▶ WHAT YOU SHOULD DO
Switch "computer-use agent" to "desktop automation agent" everywhere it occurs in the listing below, and write the listing out again with nothing else changed. Leave out the pictures.

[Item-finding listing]
********

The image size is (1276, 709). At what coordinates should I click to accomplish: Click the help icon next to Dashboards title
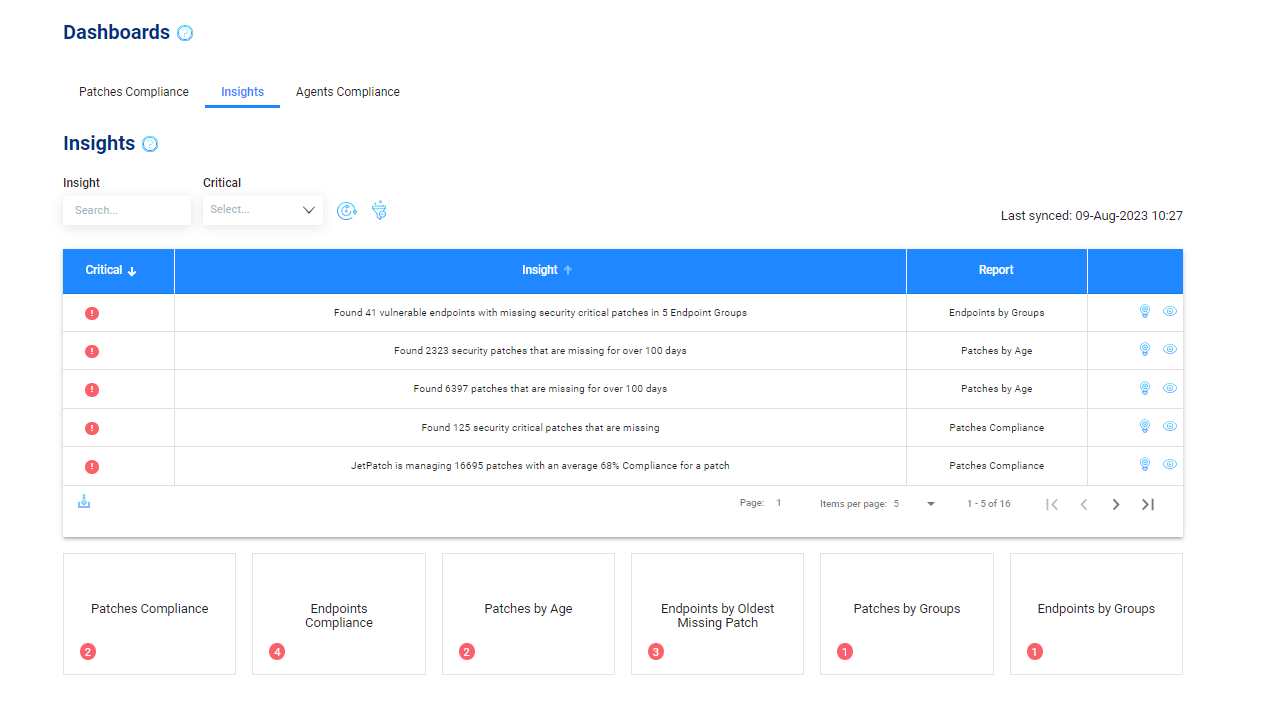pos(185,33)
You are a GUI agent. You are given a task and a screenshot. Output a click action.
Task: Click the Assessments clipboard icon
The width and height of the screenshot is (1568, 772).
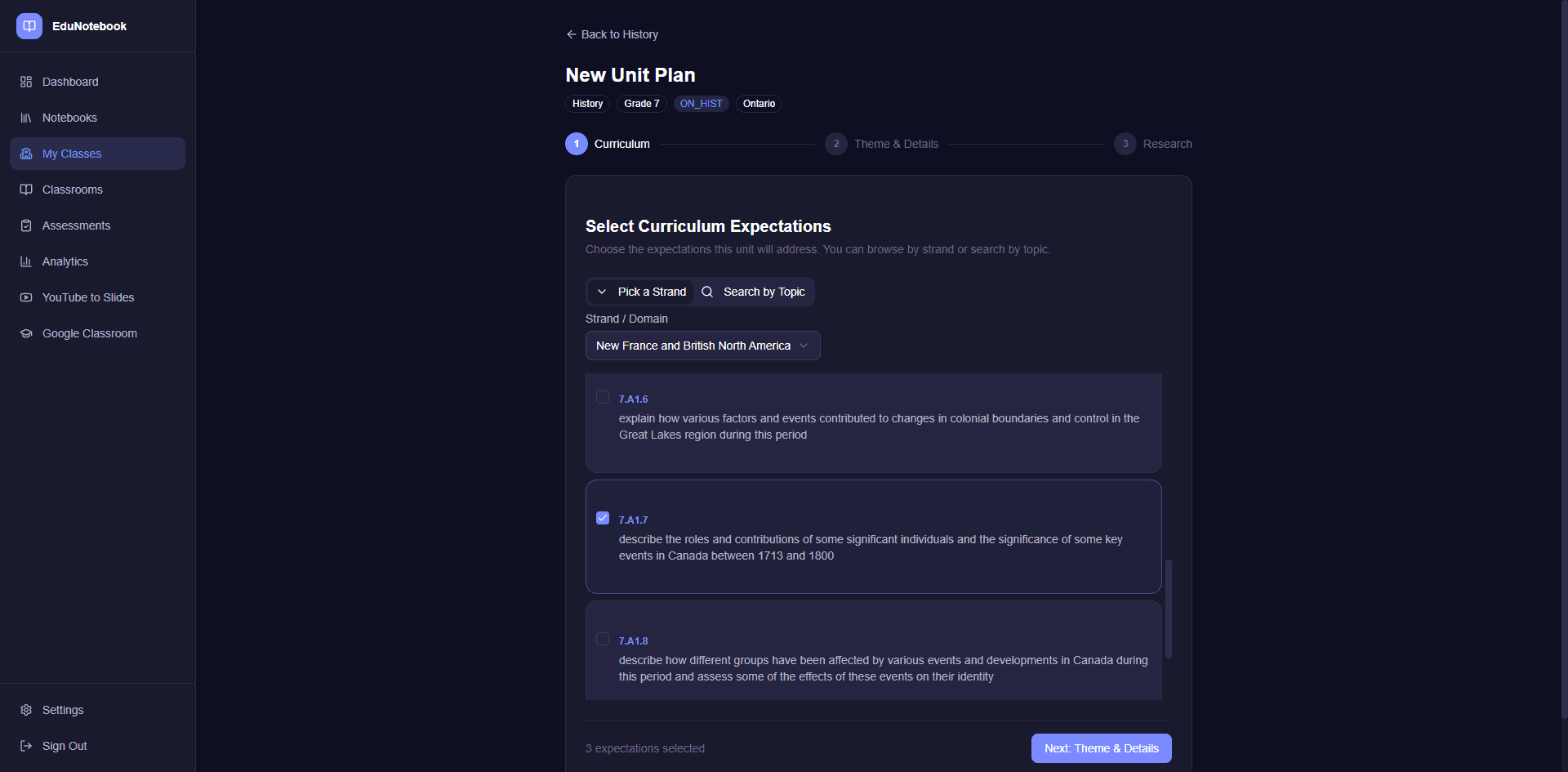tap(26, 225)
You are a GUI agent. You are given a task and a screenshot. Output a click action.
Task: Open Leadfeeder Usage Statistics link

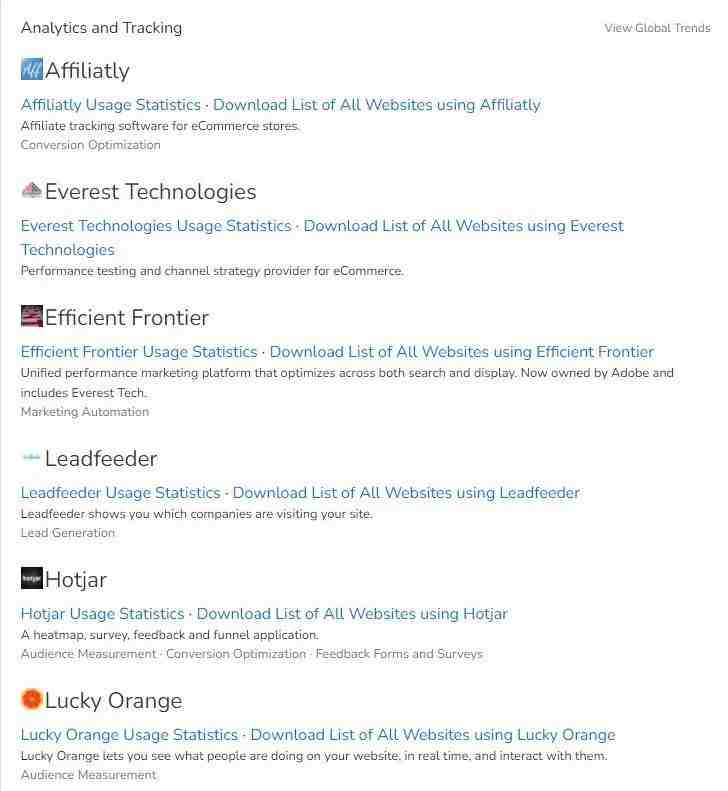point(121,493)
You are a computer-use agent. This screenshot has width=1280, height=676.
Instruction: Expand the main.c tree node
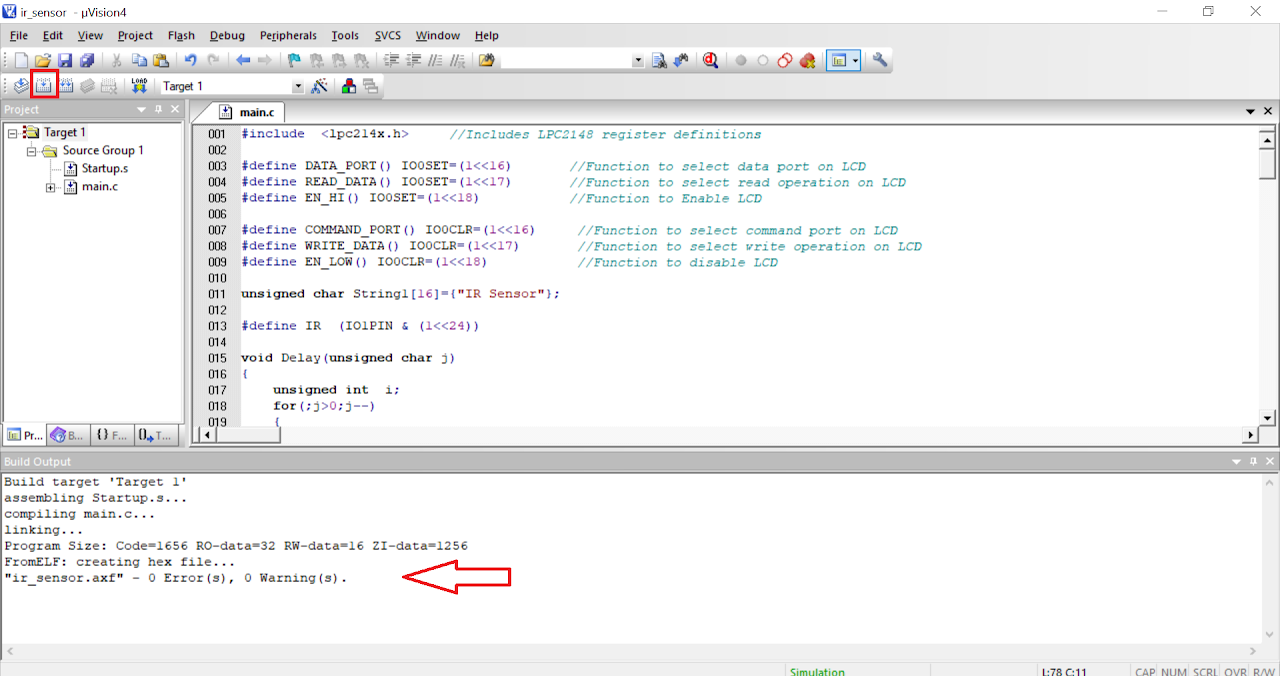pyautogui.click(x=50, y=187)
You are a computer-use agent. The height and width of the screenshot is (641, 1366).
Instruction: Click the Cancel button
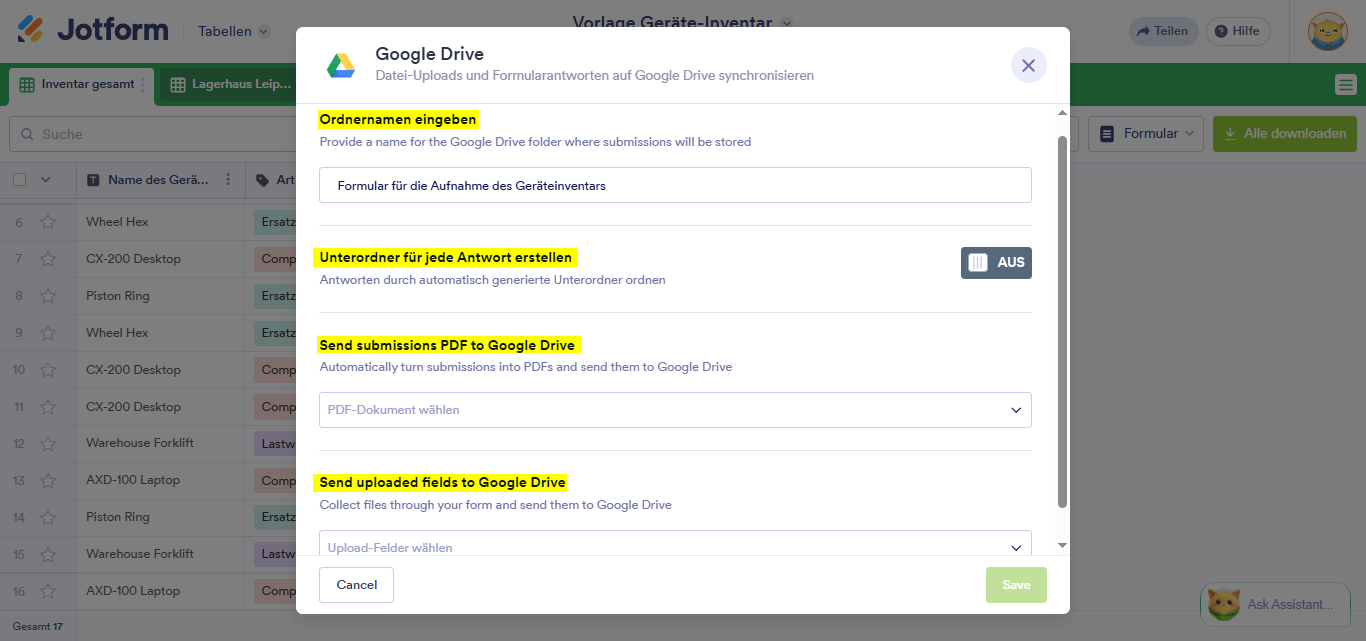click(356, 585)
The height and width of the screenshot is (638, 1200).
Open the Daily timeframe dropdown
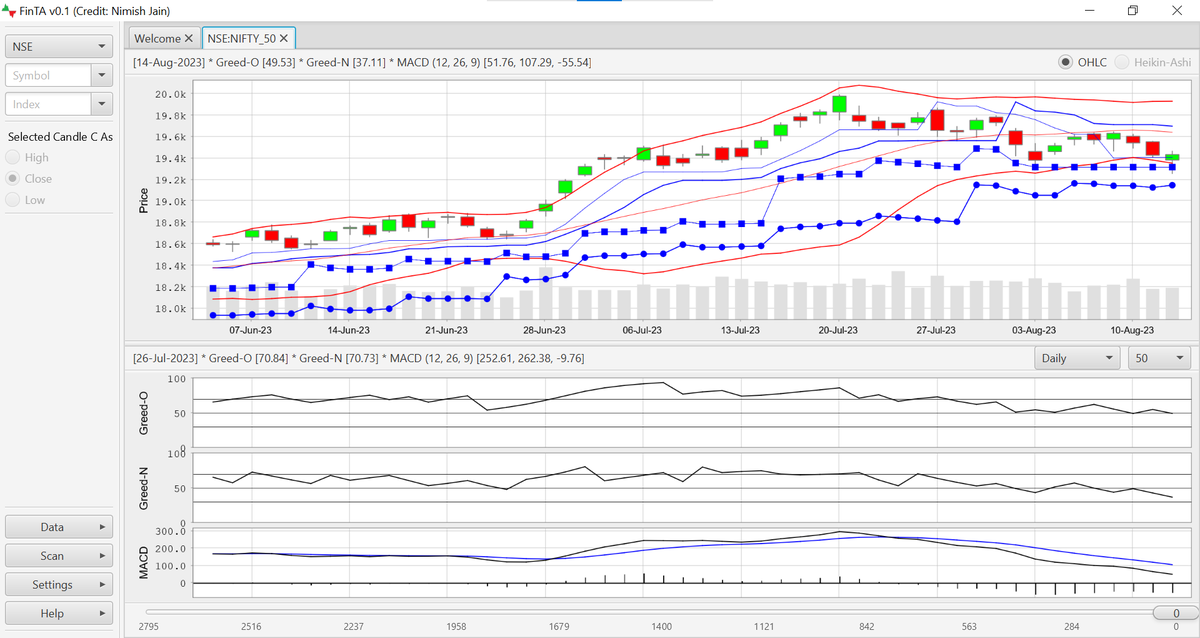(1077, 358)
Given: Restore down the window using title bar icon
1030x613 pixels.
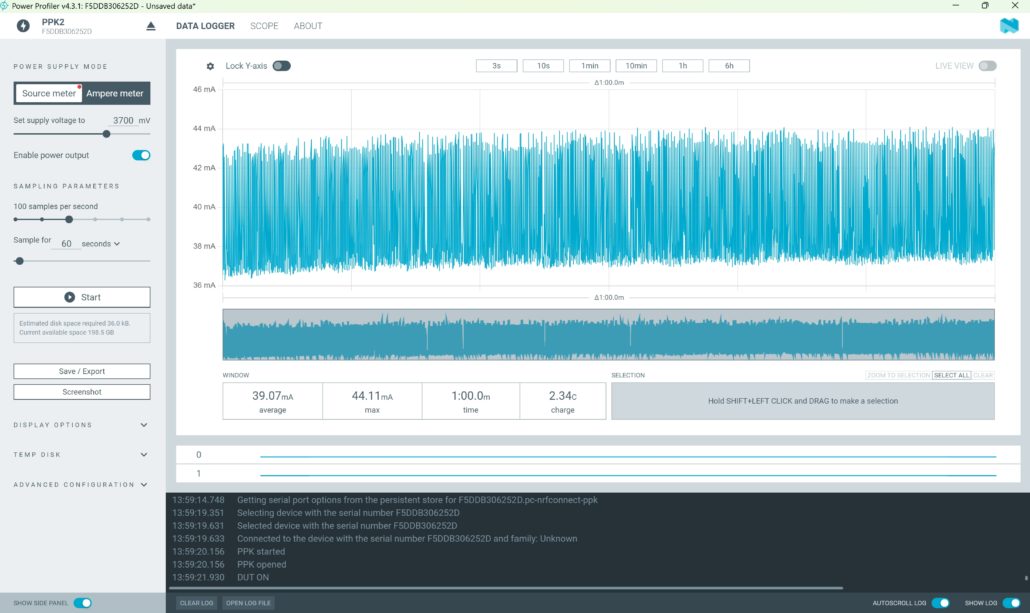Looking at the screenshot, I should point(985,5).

********

▶ FULL ANSWER
The image size is (1276, 709). At what coordinates should I click to accomplish: Click the help icon next to Dashboards title
pos(185,33)
You are a GUI agent. You are given a task and a screenshot. Output a click action.
Task: Click the Assessments clipboard icon
The width and height of the screenshot is (1568, 772).
tap(26, 225)
You are a GUI agent. You are given a task and a screenshot. Output a click action.
Task: Open Leadfeeder Usage Statistics link

point(121,493)
You are a desktop automation agent. This screenshot has width=1280, height=676.
Instruction: Expand the main.c tree node
pyautogui.click(x=50, y=187)
You are a desktop automation agent. The height and width of the screenshot is (641, 1366).
Instruction: Click the Cancel button
click(356, 585)
The height and width of the screenshot is (638, 1200).
Open the Daily timeframe dropdown
(1077, 358)
Given: Restore down the window using title bar icon
1030x613 pixels.
Looking at the screenshot, I should point(985,5).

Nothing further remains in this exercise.